══ Extracted records

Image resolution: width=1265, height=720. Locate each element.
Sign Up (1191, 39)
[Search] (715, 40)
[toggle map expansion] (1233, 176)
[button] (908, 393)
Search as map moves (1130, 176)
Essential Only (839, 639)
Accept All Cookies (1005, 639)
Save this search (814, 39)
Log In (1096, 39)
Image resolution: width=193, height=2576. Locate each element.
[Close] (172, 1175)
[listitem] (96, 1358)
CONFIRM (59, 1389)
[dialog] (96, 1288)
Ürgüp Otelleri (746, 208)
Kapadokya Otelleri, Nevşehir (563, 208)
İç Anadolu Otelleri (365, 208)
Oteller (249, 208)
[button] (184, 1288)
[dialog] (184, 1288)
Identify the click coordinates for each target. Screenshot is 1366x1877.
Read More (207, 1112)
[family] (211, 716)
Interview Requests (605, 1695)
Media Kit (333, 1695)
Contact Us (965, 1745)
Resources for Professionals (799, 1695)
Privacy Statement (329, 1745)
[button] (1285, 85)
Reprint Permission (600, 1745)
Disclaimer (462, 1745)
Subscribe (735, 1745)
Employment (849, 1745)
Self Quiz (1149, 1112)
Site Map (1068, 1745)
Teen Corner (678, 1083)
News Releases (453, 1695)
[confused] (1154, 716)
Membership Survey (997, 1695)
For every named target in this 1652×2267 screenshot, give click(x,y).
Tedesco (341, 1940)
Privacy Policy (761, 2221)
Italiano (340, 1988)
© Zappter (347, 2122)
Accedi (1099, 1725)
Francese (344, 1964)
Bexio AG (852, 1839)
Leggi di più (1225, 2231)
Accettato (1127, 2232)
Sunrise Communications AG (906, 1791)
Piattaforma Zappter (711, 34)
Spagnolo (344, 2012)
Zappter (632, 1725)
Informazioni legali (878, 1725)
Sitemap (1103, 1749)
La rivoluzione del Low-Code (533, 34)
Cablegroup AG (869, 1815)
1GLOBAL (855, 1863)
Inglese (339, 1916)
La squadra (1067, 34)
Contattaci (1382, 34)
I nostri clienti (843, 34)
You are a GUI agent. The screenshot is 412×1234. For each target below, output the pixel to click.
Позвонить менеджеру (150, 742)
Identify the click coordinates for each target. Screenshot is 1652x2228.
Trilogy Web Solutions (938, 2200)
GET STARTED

════

» Required work: Could you reproduce, exactly as written, the lines running from the one with "For every named" to the end of the entries above?

» Answer to this problem:
For every named target in this 1652×2267 screenshot, give click(x,y).
Tedesco (341, 1940)
Privacy Policy (761, 2221)
Italiano (340, 1988)
© Zappter (347, 2122)
Accedi (1099, 1725)
Francese (344, 1964)
Bexio AG (852, 1839)
Leggi di più (1225, 2231)
Accettato (1127, 2232)
Sunrise Communications AG (906, 1791)
Piattaforma Zappter (711, 34)
Spagnolo (344, 2012)
Zappter (632, 1725)
Informazioni legali (878, 1725)
Sitemap (1103, 1749)
La rivoluzione del Low-Code (533, 34)
Cablegroup AG (869, 1815)
1GLOBAL (855, 1863)
Inglese (339, 1916)
La squadra (1067, 34)
Contattaci (1382, 34)
I nostri clienti (843, 34)
You are a GUI agent. The screenshot is 412×1234. For each target below, output the pixel to click.
Позвонить менеджеру (150, 742)
Identify the click coordinates for each target. Screenshot is 1652x2228.
Trilogy Web Solutions (938, 2200)
GET STARTED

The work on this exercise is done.